Awards, Research, People, Mind & body

Stephen Hinshaw wins 2020 Sarnat Prize for mental health breakthroughs

By Yasmin Anwar

Psychology Professor Stephen Hinshaw
Photo courtesy of Stephen Hinshaw
Psychology Professor Stephen Hinshaw

Photo courtesy of Stephen Hinshaw

UC Berkeley psychologist Stephen Hinshaw has won the National Academy of Medicine’s 2020 Rhoda and Bernard Sarnat International Prize in Mental Health for his contributions to the understanding and treatment of mental health conditions in childhood and adolescence and for his efforts to reduce the stigma of mental illness.

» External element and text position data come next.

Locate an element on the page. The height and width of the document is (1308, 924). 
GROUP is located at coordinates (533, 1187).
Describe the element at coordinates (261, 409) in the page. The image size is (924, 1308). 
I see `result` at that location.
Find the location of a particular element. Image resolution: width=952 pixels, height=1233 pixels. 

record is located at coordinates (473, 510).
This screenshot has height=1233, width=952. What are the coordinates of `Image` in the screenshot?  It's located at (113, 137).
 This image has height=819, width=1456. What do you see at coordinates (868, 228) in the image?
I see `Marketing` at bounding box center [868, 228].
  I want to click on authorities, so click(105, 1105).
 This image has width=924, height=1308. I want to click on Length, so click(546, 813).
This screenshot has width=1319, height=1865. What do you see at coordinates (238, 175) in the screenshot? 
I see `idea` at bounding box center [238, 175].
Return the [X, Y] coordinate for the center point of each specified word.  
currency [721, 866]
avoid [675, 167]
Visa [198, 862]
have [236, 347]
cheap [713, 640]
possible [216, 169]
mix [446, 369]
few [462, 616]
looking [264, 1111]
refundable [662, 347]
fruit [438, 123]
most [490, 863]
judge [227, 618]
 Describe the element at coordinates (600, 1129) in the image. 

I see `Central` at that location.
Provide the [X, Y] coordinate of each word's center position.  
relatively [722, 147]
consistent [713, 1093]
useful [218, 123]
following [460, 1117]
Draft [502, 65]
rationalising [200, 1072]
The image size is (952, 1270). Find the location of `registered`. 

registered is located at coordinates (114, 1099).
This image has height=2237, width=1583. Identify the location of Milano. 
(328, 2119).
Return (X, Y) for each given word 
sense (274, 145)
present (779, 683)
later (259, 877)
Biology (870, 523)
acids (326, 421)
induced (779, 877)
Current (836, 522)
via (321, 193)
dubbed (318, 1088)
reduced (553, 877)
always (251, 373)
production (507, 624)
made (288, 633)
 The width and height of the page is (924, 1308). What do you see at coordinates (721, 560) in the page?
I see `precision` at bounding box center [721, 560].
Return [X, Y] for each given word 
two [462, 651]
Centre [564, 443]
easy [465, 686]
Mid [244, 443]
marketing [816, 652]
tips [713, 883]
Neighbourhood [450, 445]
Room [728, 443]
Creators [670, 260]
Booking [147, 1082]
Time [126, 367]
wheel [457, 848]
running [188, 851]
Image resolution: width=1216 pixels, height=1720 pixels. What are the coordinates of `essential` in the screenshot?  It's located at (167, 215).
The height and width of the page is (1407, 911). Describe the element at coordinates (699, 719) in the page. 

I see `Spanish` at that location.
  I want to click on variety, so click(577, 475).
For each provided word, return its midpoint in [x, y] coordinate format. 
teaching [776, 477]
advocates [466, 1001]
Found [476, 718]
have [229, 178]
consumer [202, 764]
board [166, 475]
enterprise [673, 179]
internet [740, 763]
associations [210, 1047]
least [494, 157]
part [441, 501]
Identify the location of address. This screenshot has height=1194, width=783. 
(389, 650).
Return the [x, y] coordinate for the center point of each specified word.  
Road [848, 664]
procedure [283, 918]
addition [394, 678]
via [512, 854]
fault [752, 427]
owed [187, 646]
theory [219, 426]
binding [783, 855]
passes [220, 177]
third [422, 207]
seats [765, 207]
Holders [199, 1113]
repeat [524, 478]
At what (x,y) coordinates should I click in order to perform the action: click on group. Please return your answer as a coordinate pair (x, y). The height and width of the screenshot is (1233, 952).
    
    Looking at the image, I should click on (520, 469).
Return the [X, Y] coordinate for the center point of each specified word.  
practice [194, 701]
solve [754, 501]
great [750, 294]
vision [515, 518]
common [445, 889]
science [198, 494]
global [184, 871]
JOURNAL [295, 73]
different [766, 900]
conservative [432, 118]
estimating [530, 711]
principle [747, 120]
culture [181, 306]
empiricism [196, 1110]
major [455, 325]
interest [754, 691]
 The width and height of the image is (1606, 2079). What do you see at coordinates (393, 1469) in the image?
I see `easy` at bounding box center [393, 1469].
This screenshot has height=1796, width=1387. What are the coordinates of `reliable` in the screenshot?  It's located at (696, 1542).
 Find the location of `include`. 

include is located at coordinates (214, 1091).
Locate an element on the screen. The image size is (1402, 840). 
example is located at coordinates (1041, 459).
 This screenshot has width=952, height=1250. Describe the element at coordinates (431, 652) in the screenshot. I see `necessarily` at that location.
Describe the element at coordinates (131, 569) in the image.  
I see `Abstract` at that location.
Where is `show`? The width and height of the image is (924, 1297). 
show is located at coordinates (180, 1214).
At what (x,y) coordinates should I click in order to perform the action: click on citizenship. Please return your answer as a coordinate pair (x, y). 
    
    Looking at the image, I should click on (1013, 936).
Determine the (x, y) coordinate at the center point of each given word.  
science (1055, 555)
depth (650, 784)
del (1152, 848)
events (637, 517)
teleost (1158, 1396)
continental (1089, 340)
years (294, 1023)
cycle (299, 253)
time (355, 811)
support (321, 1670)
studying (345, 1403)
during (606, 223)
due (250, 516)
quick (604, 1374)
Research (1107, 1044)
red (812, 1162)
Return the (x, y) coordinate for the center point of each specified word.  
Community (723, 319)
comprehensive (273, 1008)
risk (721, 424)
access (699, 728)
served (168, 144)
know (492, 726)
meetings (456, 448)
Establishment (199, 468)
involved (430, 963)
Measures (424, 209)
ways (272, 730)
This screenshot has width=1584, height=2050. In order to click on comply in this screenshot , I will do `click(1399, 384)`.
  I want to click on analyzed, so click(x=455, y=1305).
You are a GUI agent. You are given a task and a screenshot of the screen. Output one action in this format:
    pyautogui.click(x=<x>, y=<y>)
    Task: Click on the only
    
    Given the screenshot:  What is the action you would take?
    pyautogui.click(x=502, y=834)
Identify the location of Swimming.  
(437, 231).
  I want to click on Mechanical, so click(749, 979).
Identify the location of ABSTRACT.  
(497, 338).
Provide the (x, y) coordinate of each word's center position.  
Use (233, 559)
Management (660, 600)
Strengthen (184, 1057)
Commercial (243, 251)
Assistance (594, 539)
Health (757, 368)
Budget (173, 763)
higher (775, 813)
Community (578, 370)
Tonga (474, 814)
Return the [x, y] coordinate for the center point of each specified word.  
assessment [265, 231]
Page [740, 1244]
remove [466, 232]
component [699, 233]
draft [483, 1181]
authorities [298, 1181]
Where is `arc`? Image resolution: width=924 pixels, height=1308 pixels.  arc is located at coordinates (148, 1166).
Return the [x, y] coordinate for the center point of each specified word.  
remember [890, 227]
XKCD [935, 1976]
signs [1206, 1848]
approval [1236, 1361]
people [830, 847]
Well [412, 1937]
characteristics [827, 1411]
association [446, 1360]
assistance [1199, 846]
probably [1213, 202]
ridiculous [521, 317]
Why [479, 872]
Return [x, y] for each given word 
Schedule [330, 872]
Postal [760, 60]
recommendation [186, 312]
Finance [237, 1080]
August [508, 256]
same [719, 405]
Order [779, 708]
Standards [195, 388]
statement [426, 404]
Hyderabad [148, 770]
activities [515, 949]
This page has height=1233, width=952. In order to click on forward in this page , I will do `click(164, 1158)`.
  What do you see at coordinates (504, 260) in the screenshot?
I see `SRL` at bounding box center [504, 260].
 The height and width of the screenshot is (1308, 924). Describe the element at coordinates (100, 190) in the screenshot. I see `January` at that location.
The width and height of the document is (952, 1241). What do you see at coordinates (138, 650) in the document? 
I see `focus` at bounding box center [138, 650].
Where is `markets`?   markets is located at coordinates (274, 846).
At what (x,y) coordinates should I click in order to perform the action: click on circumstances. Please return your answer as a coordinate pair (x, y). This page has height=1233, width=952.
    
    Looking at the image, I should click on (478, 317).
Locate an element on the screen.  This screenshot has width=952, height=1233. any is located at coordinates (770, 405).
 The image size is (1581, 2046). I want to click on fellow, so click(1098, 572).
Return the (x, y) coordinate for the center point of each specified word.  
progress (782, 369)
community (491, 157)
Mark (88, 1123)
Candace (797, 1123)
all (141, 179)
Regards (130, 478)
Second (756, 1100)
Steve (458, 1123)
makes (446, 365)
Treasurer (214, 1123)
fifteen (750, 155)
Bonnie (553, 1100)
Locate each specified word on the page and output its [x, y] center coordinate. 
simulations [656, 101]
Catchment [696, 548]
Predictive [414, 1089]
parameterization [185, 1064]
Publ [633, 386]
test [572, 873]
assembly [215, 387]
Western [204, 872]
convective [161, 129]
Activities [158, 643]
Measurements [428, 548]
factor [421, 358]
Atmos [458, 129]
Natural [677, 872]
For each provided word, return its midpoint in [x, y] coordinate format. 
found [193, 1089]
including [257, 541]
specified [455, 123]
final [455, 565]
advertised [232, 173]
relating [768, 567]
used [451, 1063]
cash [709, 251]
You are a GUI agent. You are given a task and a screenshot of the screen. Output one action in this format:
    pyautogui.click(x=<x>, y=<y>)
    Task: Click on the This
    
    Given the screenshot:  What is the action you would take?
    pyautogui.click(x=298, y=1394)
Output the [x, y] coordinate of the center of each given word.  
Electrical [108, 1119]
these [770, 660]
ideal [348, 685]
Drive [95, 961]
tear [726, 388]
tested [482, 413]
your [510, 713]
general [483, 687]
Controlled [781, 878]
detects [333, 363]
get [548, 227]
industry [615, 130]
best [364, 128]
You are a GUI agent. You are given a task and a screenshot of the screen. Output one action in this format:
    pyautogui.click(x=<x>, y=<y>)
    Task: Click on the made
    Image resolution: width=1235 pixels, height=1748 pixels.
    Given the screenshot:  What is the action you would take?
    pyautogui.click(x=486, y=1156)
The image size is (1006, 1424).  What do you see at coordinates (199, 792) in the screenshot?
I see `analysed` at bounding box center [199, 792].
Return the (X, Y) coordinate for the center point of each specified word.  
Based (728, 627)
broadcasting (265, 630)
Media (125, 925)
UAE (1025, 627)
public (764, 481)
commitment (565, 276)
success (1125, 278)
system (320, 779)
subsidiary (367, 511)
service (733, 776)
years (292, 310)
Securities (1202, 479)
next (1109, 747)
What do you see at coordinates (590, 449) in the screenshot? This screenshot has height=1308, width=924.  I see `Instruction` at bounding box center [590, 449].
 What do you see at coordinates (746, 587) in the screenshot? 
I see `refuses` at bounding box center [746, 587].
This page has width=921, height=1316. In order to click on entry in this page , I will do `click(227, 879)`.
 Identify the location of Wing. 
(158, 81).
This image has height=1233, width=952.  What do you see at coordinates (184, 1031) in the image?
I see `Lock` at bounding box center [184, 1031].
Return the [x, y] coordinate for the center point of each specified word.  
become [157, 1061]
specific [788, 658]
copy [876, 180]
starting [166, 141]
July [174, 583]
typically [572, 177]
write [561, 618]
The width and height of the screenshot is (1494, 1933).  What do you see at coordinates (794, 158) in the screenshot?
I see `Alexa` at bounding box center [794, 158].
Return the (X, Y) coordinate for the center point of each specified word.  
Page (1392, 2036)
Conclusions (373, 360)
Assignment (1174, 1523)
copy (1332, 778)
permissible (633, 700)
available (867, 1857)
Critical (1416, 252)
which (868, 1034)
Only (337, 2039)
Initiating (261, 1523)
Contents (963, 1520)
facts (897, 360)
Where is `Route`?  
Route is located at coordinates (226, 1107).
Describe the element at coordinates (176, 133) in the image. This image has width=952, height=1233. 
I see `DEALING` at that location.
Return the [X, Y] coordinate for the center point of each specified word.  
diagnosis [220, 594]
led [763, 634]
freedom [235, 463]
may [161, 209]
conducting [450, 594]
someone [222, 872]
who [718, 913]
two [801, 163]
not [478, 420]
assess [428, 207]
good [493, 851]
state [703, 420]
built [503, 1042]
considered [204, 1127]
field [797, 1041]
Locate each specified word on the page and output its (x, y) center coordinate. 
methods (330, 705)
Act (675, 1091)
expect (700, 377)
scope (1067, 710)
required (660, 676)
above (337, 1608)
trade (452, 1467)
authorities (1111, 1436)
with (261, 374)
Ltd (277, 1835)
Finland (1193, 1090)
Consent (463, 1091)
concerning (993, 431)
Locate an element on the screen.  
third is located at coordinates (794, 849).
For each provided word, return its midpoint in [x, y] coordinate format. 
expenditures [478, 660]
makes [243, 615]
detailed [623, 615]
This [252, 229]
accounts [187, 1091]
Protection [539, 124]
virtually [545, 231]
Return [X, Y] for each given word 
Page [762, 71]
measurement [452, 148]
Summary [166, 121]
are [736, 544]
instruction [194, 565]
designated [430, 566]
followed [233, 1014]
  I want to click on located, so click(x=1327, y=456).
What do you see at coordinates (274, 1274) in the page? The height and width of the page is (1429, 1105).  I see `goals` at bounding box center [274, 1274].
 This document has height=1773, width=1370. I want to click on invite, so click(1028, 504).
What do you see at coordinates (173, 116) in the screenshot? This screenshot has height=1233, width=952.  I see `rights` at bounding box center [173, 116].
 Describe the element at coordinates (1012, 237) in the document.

The prize, which comes with a medal and $20,000, will be awarded at the academy’s virtual annual meeting on Oct. 19.  Hinshaw is the only scientist to win the Sarnat mental health award this year.

Hinshaw is being recognized for his efforts to challenge negative attitudes and beliefs about people with psychiatric disorders and his more than two decades of work with children and young adults, particularly girls, with attention deficit hyperactivity disorder (ADHD) through longitudinal studies and youth-based programs.

“Dr. Hinshaw’s work on ADHD has truly changed the field in many ways, impacting the treatment for millions of youth with ADHD in the U.S., let alone others internationally,” said Victor Dzau, president of the National Academy of Medicine.

“His rigorous, multilevel research on child and adolescent mental health, deep engagement in treatment-related efforts, and his essential work regarding mental health stigma and related policy — in addition to remarkable leadership and mentorship of young scientists — make him most deserving of this important recognition,” he added.

Hinshaw is a longtime professor of psychology at Berkeley, serving as department chair from 2004 to 2011. Since 2015, he has also held appointments at UCSF as professor of psychiatry and as vice chair for child and adolescent psychology.

Last year, Hinshaw was named inaugural co-director of the Schwab Dyslexia and Cognitive Diversity Center , a joint initiative between Berkeley and UCSF.

He is the author of more than 360 research articles and chapters, plus 10 books that include his award-winning 2017 memoir , Another Kind of Madness: A Journey through the Stigma and Hope of Mental Illness.

Since 1992, the Sarnat Prize has been presented to individuals and groups that have demonstrated outstanding achievement in improving mental health. The award recognizes achievements in basic science, clinical applications and public policy.

The award is supported by an endowment created by Rhoda Sarnat, a clinical social worker, and Bernard Sarnat, a plastic and reconstructive surgeon. The couple’s concern about the destructive effects of mental illness inspired them to establish the award.

Established in 1970, the National Academy of Medicine is an independent nonprofit organization whose mission is “to improve health by advancing science, accelerating health equity, and providing independent, authoritative and trusted advice nationally and globally.”